# Wold Farm, Flamborough



## jimmyd0g (Oct 22, 2009)

Has any body stayed at Wold Farm, Flamborough? We are thinking of going there in the next few weeks as it's location seems great for the bird watching at Bempton Cliffs. Looking at Wold Farm's own website, the site seems a bit basic (albeit that it is very enviromentally friendly) & I'm a somewhat concerned after staying on a farm site with few facilities on the Isle of Man at Easter.


----------



## steco1958 (Mar 5, 2009)

What are you concerned about?


----------



## jimmyd0g (Oct 22, 2009)

steco1958 said:


> What are you concerned about?


1) They don't appear to have EHU.
2) Having been caught out on the IOM, I'm concerned that if it is wet there don't seem to be any hardstands.


----------



## steco1958 (Mar 5, 2009)

You are absolutely correct, on both points, they don't have those facilities.

have a look here

there are 11 reviews

Looks like BarryD off this site has stayed there, why not send hime a PM

If your not happy about not having EHU, then you need to go elswhere


----------



## hiker (Jun 22, 2008)

We stayed at Branwood CL last May/June for Bempton

MRS S A WHEELER
Branwood
Newsham Lane
Bempton
Bridlington
YO16 6XE
England

A lawn in someone's back garden, well drained, EHU, friendly owners, within walking distance of Bempton - probably just over a mile from the RSPB reserve.

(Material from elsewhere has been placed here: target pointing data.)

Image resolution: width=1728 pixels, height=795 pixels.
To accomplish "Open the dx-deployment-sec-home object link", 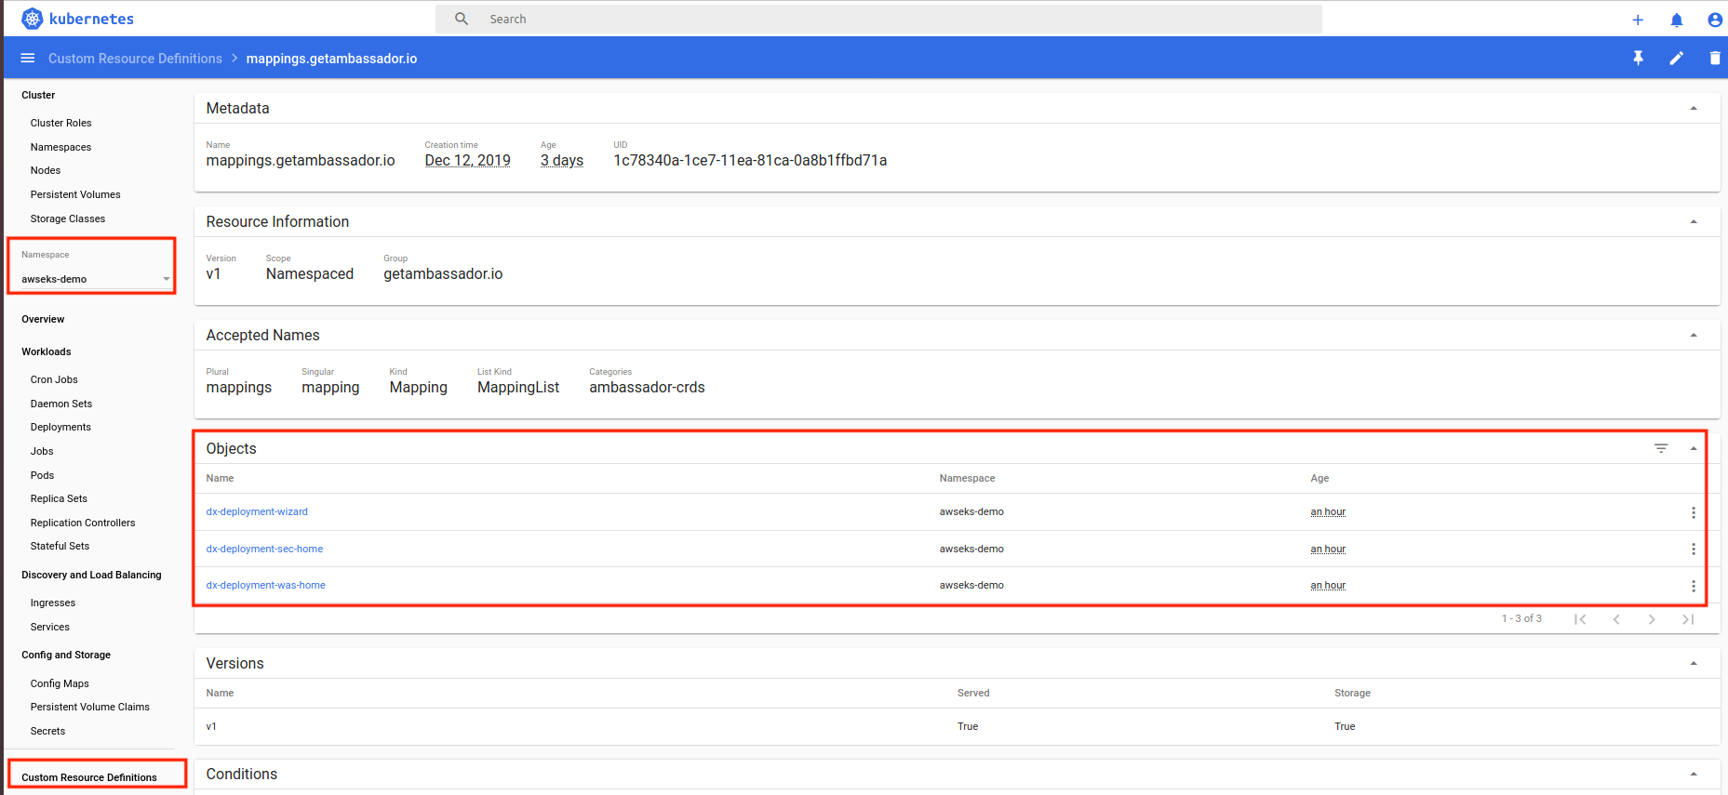I will pyautogui.click(x=264, y=549).
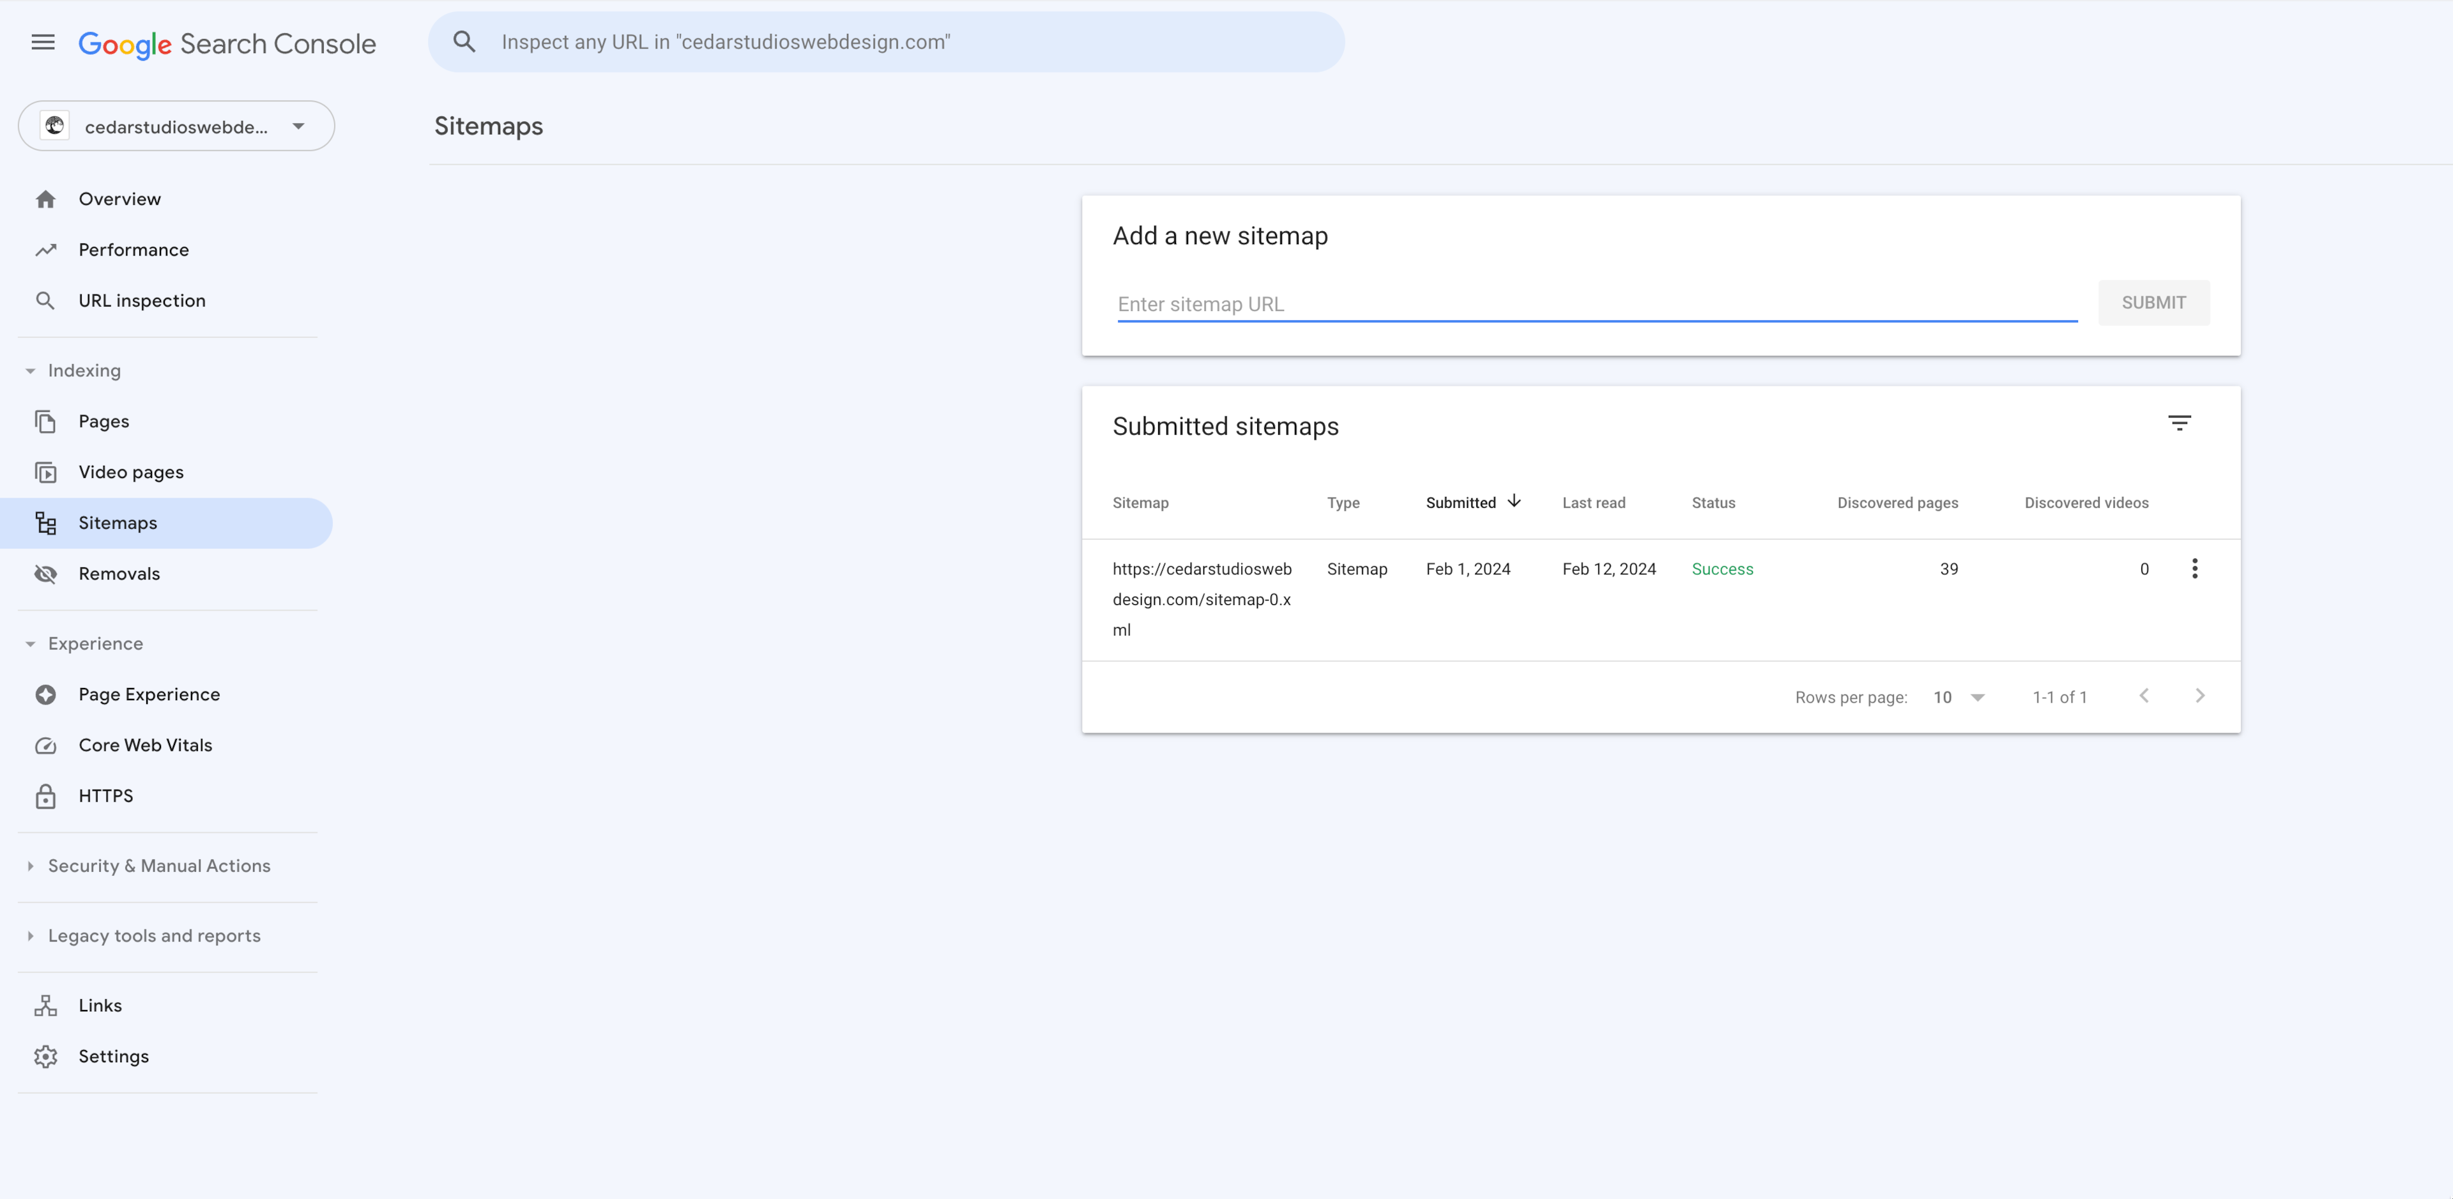The width and height of the screenshot is (2453, 1199).
Task: Click the Links network icon
Action: click(46, 1006)
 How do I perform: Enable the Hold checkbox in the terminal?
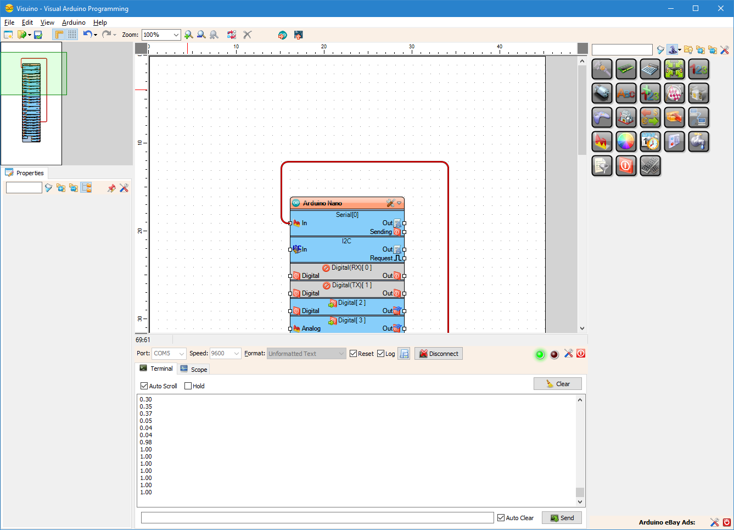[188, 386]
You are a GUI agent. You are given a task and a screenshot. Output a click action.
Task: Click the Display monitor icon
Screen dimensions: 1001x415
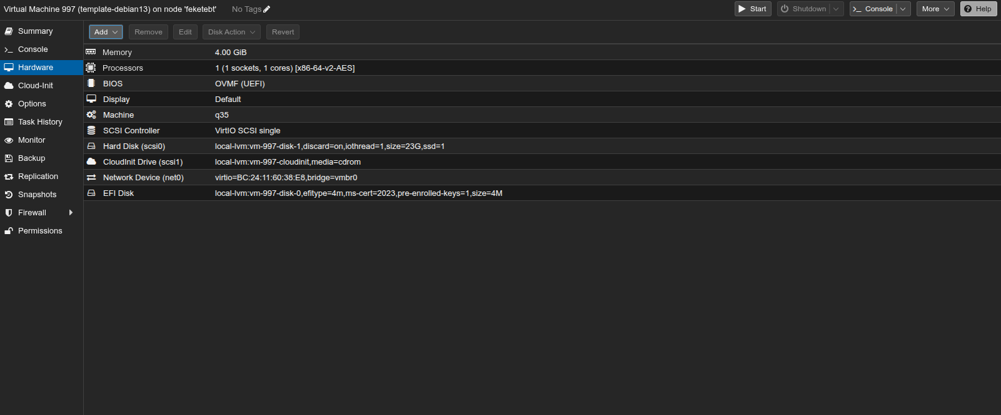(92, 99)
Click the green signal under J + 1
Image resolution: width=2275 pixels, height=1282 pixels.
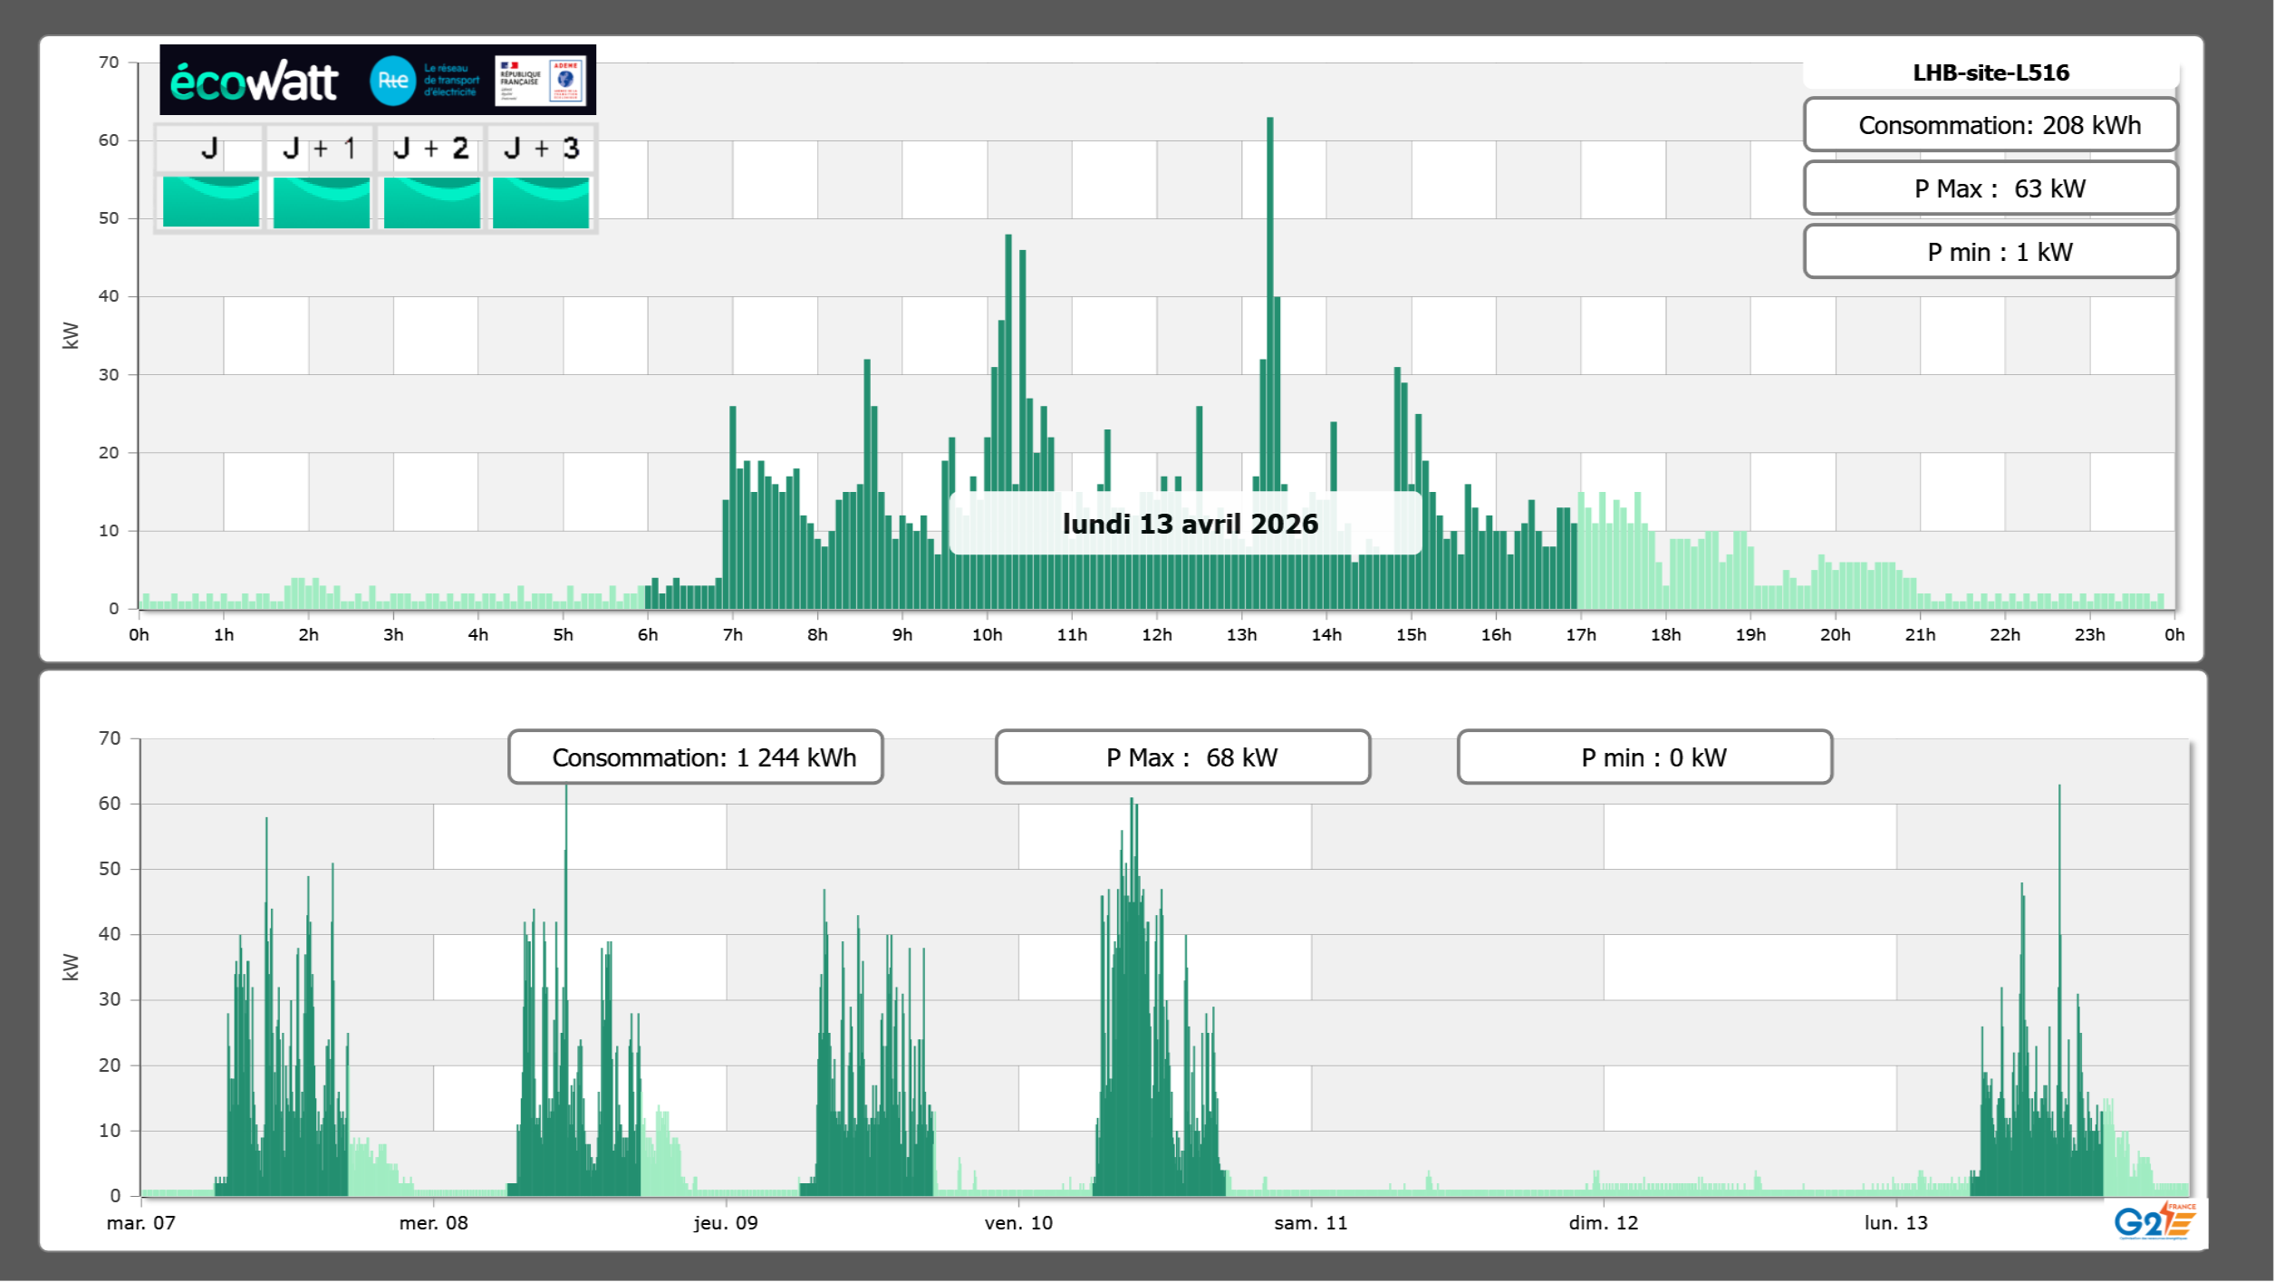[321, 201]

There's also this one, just a little further away:
http://www.ukcampsite.co.uk/sites/t/Old-Mill-Caravan-Park-Bridlington-1054.htm We walked past it but don't know anything about it.


----------



## mandyandandy (Oct 1, 2006)

There is this nearby if you are a member. I have taken phone numbers out but got this off web site so available to all members.

Beacon Farm, Flamborough. 

* Event Type: Temporary Holiday Site
* Dates: 21-31 May 2010
* Fees: £5.50pun. extra adult £1.50 pn
* Booking Contact: Mr D Healey
* Booking Telephone: 
* Steward Contact: DAVID & JOYCE
* Steward Telephone: 
* Unit Types: All
* Map Reference: 101/226699
* Application Code: HS485/2010

Other Information

Flat well maintained field on Heritage Coastal walks. Near to village centre and shops, 4 miles to Bridlington, 3 miles to Bempton RSPB Reserve.
Site Routing

Come and join East Riding BCC. Leave Bridlington on A1255sp Flamborough at the village take the first right before the church follow the road to the end site on right.

Mandy


----------